Sentí que un relámpago me recorría el cuerpo y de repente no podía respirar. ¿Mazur? Era un amigo de la infancia de Pietrik, un agente muy hábil y uno de los miembros de más alto rango de la resistencia. Él me tomó el juramento en el Ejército Nacional. Un verdadero patriota.
Inspirar hondo, soltar el aire despacio, repetí mentalmente.
—Yo ya he acabado con eso —respondí.
—Nos sacaron del campo en un camión sueco —explicó Zuzanna—. Deberías haber visto aquello cuando cruzamos la frontera con Dinamarca… Había un montón de gente reunida allí, con carteles de bienvenida. En Suecia fueron muy amables con nosotras. Cuando entramos ondeamos el estandarte de las exploradoras de Lublin, que alguien había encontrado en Ravensbrück entre la mercancía confiscada, y tenías que haber oído los vítores.

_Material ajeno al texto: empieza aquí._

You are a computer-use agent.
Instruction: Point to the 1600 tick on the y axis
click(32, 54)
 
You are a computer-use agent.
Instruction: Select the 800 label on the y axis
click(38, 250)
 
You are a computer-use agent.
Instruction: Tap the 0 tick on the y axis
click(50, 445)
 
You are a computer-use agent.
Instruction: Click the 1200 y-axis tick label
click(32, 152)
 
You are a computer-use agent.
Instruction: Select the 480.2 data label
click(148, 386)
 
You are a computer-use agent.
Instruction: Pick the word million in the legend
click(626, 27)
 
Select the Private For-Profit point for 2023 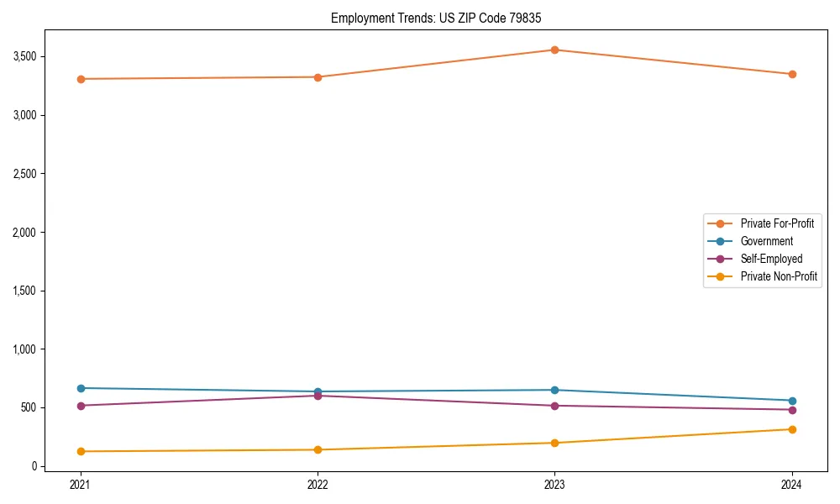554,50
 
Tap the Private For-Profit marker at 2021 81,79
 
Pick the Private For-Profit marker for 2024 792,74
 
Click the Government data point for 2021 81,388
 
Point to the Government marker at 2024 792,401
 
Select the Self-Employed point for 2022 318,396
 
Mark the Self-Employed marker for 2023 554,406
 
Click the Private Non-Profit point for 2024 792,429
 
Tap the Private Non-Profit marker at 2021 81,451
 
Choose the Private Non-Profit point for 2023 554,443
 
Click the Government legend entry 766,241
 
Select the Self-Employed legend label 771,259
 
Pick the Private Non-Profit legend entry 779,276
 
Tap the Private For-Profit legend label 777,223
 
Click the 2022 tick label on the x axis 318,485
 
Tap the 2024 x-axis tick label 792,485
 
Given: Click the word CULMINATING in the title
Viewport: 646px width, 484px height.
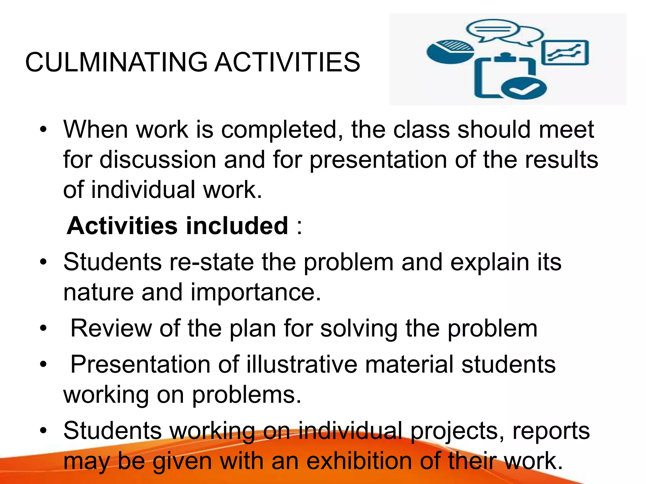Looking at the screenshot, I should point(116,62).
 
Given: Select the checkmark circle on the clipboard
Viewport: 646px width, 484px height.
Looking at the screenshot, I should point(524,89).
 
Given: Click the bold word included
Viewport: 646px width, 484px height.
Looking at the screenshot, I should point(237,226).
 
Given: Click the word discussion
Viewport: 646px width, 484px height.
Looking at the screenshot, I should point(158,160).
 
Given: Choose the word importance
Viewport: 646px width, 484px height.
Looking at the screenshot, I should point(255,292).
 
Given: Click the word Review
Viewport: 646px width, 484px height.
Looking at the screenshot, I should point(111,329).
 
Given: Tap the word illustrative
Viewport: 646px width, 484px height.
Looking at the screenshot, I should point(302,365).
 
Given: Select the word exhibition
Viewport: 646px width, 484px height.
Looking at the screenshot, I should point(359,461).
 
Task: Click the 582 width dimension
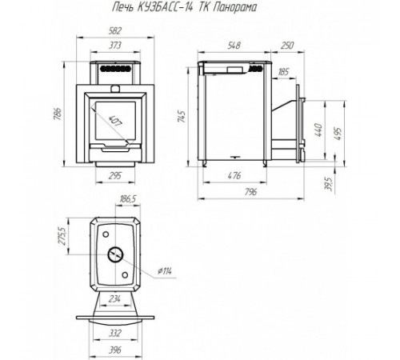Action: point(115,31)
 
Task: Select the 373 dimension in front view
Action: point(115,46)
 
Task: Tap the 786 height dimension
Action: point(58,114)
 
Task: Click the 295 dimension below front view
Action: point(115,176)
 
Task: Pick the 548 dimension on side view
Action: point(234,46)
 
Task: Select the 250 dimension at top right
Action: point(287,46)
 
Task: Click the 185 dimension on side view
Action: point(283,72)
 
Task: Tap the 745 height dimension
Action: point(182,116)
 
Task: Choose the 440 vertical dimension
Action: point(318,130)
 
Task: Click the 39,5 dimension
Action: point(330,184)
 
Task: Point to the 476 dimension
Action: point(234,176)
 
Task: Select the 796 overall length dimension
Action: point(250,192)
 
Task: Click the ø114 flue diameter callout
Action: point(165,271)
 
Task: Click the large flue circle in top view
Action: point(115,247)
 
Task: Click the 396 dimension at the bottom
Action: point(115,350)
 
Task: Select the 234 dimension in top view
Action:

La primera noche dormimos en el suelo de un museo.
—Entre dinosaurios con grandes dientes —aporté yo—. No era muy diferente del campo.

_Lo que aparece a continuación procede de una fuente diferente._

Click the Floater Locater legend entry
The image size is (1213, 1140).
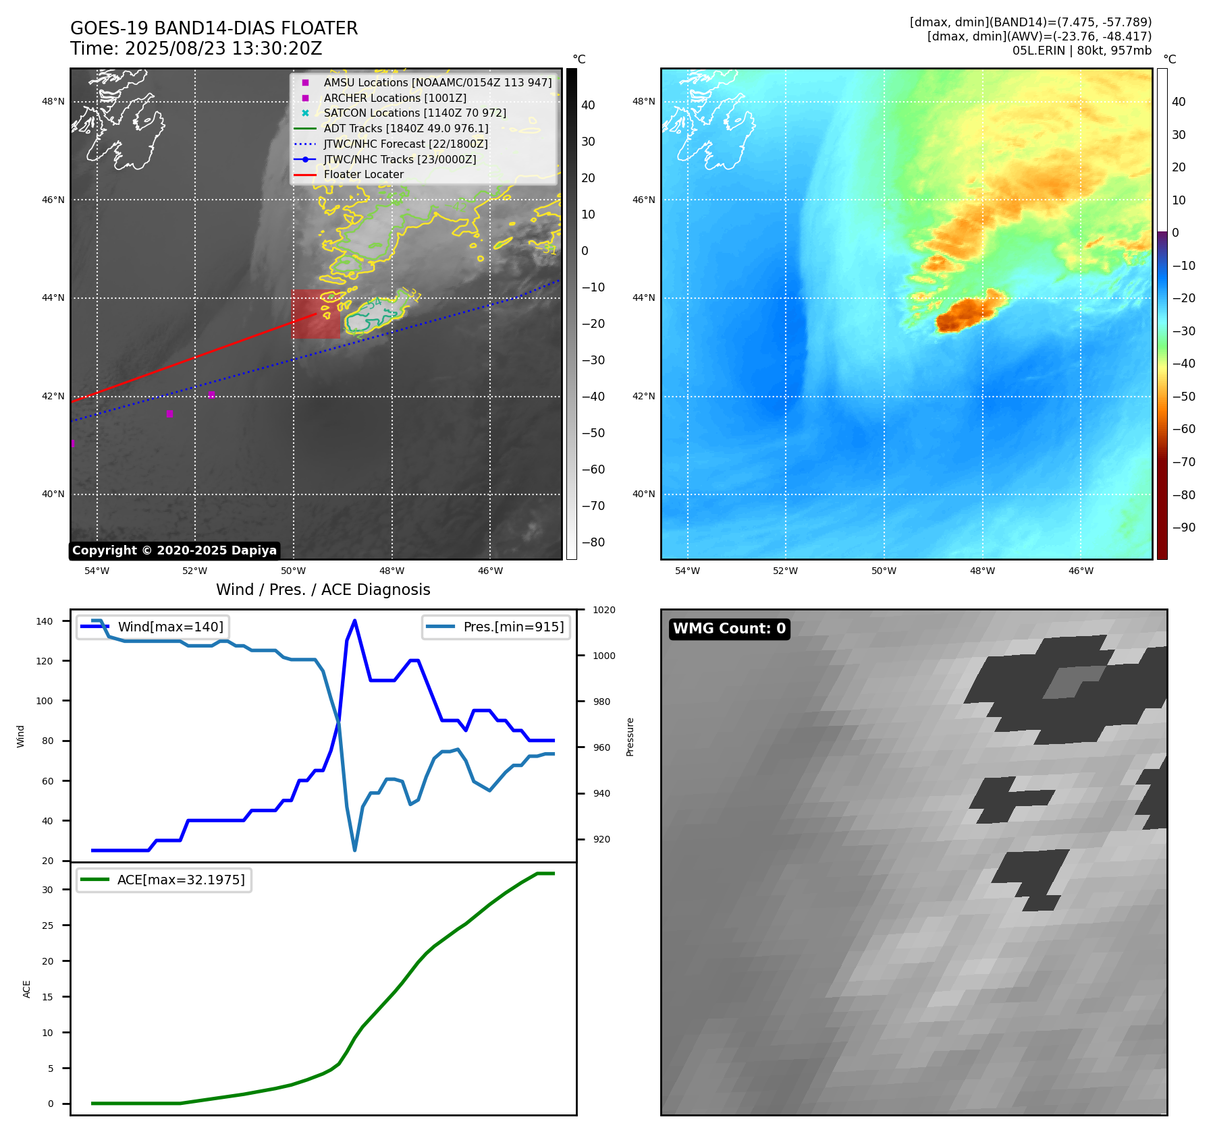(363, 175)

Zuzanna agarró su saco de lona.
—Después nos alojamos con una princesa en su mansión. Mira lo que nos dio cuando nos fuimos de Suecia. —Abrió el saco del que extrajo una caja blanca y la abrió—. Nos dieron una a cada una. —Empezó a sacar el contenido—. Sardinas en lata. Pan blanco y mantequilla. Mermelada de frutos del bosque y un trozo de chocolate.
Solo nos habíamos comido un poco de esa comida, la estábamos guardando.
—¿Leche en polvo? —exclamó papá—. ¡Cuánto tiempo hacía que no la veía!
—Qué amables —comentó Marthe—. Yo tengo una cartilla con una ración de harina que he estado guardando. Puedo hacer…
—No te molestes —interrumpí.
Papá agachó la cabeza y se pasó los dedos por el poco pelo que le quedaba.
—Siento lo de vuestra madre —dijo Marthe y se levantó.
—Eso parece —contesté.
—Kasia —me regañó papá.
Me llevé la butaca, con el cojín todavía caliente por las posaderas de Marthe.
—Buenas noches, papá —dije—. Buenas noches, Zuzanna.
Y me llevé la butaca a mi habitación. Cuando pasé junto a la repisa, procuré no mirar la foto de mi madre. Me resultaba demasiado difícil ver su cara, era como un puñetazo en el estómago. Entré en la habitación y cerré la puerta. La amante de mi padre no iba a acomodar su culo en la butaca de mi madre, por mucho que lo hubiera ayudado en los tiempos difíciles.